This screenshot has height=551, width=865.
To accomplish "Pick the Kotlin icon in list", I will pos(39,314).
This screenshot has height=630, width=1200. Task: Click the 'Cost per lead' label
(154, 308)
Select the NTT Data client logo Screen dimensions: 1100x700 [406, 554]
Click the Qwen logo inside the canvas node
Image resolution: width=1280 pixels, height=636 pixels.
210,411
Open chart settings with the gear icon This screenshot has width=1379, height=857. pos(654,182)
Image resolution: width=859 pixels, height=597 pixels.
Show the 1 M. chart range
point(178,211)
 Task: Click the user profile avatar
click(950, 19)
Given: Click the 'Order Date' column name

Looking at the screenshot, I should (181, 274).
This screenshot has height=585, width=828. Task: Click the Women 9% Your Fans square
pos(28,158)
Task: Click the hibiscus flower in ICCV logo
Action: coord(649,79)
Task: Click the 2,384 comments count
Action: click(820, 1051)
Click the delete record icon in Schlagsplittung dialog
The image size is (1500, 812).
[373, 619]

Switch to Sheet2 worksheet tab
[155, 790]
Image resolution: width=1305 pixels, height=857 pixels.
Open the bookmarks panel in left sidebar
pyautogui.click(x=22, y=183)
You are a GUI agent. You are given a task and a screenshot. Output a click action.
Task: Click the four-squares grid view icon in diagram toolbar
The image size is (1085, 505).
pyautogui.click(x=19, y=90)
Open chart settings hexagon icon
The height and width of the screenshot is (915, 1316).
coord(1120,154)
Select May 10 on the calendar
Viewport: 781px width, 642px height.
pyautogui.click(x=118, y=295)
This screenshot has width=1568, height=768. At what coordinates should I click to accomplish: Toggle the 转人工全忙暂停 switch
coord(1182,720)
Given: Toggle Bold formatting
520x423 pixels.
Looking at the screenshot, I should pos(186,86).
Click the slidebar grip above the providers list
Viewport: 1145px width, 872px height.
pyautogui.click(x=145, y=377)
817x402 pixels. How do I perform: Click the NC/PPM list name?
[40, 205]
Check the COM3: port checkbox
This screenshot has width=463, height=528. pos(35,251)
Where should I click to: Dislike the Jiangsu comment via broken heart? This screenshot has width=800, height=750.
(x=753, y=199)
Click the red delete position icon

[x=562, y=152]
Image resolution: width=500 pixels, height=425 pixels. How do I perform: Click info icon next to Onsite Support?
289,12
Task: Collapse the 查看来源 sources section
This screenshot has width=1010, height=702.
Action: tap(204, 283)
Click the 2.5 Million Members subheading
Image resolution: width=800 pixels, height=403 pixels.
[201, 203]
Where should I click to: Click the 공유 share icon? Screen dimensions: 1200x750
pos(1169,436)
==========
### Task item
Look through the entries above; find each line with the word "settings" and copy it.

### Worked solution
Open chart settings with the gear icon This screenshot has width=1379, height=857. pos(654,182)
Open chart settings hexagon icon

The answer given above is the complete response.